Sé que es un cliché, sé que lo he escuchado mil veces, pero no puedo evitar pensar: ¿cómo pasó todo tan rápido?
Es como si fuera ayer cuando la abracé por primera vez en el hospital. Aún siento ese aroma — ese olor a bebé desconocido pero inmediatamente familiar, único e inconfundible. Lo habría reconocido entre mil, y a veces, cuando se acurruca a mi lado en el sofá, siento ese aroma tenue y dulce en su cabello.
Hace poco escogía pijamas talla 56 para ella, y con manos temblorosas metía esos pies diminutos, sin saber bien cómo sostenerlos — ahora busco zapatillas para que pueda trepar al muro de cuerdas.
Mientras trato de recordar dónde vi cada cosa y a qué precio, cuándo conviene comprar y qué ya taché de la lista, mi mente se llena de preguntas. Puedo decidir si el estuche debe tener compartimentos o si la mochila será con broche o cremallera. Pero hay tantas cosas que ya no dependen de mí.
¿Encontrará nuevos amigos? ¿Habrá alguien con quien sentarse el primer día? ¿Se sentirá bien en este mundo nuevo y estructurado donde no siempre podrá refugiarse en los brazos de mamá? ¿Cómo enfrentará su primera decepción, la competencia, el fracaso? ¿Y yo, cómo la apoyaré? ¿Cómo sabré cuándo soltar, cuándo contener, cuándo animar — justo lo que necesite en cada momento? ¿Le he dado suficiente hasta ahora para que pueda afrontar los retos que vienen? ¿Podré darle lo que necesite cuando enfrente luchas muy distintas a las de antes?

Siento ansiedad, pero también orgullo y curiosidad por el cambio
Porque aquí está esta pequeña persona que no hace mucho solo lloraba para decir si tenía hambre o sueño, y hoy pregunta, cuenta historias, argumenta, negocia, y a veces hasta me corrige. No hay duda de que hemos crecido juntas. He aprendido tanto de mi hija.
Veo tantas cosas diferentes gracias a ella, y me siento afortunada de estar en primera fila para ver cómo, de aquel pequeño paquete hospitalario que traje a casa hace 6 años, empieza a formarse una personalidad única e irrepetible.
Y ahora, mientras se prueba la mochila en medio de la tienda y asiente satisfecha diciendo “esta está bien”, algo cambia de nuevo. Comienza un nuevo capítulo. Con pasos pequeños, pero firmes, inicia un camino que un día recorrerá sin mí.
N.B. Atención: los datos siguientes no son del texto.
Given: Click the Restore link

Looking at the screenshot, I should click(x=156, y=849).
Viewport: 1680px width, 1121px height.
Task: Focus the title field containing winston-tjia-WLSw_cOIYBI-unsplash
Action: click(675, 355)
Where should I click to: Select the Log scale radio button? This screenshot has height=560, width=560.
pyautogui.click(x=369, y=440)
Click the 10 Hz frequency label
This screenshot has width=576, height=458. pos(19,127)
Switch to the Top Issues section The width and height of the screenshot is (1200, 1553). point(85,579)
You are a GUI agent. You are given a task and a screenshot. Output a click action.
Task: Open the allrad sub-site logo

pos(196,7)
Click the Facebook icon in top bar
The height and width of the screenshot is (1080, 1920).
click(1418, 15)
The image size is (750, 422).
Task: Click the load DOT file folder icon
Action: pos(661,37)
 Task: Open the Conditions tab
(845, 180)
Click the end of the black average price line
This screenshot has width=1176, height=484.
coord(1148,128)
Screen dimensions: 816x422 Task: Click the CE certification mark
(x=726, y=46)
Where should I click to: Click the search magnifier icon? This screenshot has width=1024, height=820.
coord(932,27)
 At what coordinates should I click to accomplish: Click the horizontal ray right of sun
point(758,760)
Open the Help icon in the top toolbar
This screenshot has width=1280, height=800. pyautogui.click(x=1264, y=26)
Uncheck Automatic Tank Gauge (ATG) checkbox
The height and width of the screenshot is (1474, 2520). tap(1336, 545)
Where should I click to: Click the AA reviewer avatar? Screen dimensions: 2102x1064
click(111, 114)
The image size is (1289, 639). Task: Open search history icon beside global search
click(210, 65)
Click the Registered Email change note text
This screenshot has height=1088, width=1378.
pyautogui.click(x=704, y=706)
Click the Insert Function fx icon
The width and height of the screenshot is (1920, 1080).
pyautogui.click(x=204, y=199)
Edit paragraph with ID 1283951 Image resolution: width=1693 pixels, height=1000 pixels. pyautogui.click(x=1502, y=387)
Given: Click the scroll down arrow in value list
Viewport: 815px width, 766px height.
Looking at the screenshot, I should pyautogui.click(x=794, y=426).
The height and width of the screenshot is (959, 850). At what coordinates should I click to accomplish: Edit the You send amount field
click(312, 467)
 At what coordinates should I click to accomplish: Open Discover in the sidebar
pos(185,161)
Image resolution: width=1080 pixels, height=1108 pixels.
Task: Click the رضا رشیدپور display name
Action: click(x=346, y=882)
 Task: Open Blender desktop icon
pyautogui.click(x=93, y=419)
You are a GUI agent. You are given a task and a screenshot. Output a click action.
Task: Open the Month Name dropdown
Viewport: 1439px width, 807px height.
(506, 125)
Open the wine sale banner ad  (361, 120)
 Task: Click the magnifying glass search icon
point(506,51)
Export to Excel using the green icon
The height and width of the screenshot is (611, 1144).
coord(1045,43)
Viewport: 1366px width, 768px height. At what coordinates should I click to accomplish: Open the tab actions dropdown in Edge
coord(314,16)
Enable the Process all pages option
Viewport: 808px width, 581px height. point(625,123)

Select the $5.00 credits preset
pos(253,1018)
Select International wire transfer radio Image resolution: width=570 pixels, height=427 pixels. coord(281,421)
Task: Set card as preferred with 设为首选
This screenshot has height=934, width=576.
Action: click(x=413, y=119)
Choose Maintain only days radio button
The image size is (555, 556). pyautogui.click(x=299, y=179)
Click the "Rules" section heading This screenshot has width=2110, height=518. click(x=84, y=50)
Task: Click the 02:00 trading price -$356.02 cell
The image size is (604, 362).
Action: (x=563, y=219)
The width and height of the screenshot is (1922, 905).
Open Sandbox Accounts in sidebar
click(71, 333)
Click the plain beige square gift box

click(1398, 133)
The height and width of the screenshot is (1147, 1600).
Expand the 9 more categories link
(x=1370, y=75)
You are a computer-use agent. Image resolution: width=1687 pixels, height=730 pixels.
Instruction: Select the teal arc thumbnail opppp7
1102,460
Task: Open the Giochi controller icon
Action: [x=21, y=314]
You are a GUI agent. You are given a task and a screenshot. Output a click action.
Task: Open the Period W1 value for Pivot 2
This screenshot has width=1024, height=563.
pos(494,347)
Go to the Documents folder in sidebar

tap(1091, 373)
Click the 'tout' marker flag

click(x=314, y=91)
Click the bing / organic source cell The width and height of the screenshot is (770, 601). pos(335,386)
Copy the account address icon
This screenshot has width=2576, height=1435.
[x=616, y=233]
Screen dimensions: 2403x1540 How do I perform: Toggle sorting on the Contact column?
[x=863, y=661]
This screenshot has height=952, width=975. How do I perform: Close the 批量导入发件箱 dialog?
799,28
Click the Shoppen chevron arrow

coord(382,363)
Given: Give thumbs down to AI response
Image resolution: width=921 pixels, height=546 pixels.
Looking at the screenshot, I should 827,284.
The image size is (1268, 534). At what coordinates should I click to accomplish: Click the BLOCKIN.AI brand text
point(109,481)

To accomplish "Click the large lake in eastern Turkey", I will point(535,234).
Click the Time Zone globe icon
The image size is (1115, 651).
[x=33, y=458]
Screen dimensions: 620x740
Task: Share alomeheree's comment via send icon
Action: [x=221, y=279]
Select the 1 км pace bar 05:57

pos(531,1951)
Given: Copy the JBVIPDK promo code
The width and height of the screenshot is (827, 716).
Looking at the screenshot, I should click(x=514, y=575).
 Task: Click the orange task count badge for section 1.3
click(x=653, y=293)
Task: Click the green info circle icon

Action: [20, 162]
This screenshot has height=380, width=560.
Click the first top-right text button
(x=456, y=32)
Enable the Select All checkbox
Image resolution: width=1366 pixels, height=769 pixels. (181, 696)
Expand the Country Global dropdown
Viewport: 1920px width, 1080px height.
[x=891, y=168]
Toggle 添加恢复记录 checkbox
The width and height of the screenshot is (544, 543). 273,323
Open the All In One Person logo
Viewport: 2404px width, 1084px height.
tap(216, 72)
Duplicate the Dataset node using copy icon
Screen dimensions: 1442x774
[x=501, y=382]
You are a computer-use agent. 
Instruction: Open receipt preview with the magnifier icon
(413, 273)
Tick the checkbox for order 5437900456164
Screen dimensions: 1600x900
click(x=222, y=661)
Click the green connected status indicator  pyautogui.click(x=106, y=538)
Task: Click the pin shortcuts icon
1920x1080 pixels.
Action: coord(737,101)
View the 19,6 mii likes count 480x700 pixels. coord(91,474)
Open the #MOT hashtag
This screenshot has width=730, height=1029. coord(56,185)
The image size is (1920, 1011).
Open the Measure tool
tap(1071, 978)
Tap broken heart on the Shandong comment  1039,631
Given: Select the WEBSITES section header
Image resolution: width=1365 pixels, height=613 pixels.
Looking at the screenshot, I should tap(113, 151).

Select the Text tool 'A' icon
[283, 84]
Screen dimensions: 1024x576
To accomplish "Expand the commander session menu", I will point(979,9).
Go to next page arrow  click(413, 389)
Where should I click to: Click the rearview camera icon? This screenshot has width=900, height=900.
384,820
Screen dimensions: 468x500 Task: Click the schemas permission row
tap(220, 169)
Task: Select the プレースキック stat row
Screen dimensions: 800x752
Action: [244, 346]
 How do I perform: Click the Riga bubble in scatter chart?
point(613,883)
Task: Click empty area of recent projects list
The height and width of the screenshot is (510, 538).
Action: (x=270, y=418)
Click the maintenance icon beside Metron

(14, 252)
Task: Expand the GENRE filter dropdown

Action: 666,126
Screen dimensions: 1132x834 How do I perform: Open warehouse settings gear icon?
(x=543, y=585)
Comienza a crecer, a ser más independiente, y llega ese momento en que yo solo estaré observando desde el fondo. Estoy agradecida de poder acompañarla.
Al pagar, intento soltar la presión en el pecho y pienso: esto también es un primer momento. Y en cada primer momento hay emoción, miedo y un mundo de posibilidades. Nos esperan muchos más. Muchos primeros días que la acercan a una vida más adulta e independiente. Hoy aún viene a mí si tiene un mal sueño y duerme a mi lado cuando está enferma, pero ya organiza sus cuadernos en su propia habitación — lejos quedó aquel bebé indefenso que dependía de mí para todo. Y cuánto camino le queda por recorrer… Como madre, solo puedo esperar haber tejido un lazo lo suficientemente fuerte entre nosotras para que la sostenga, sin importar el camino que tome la vida.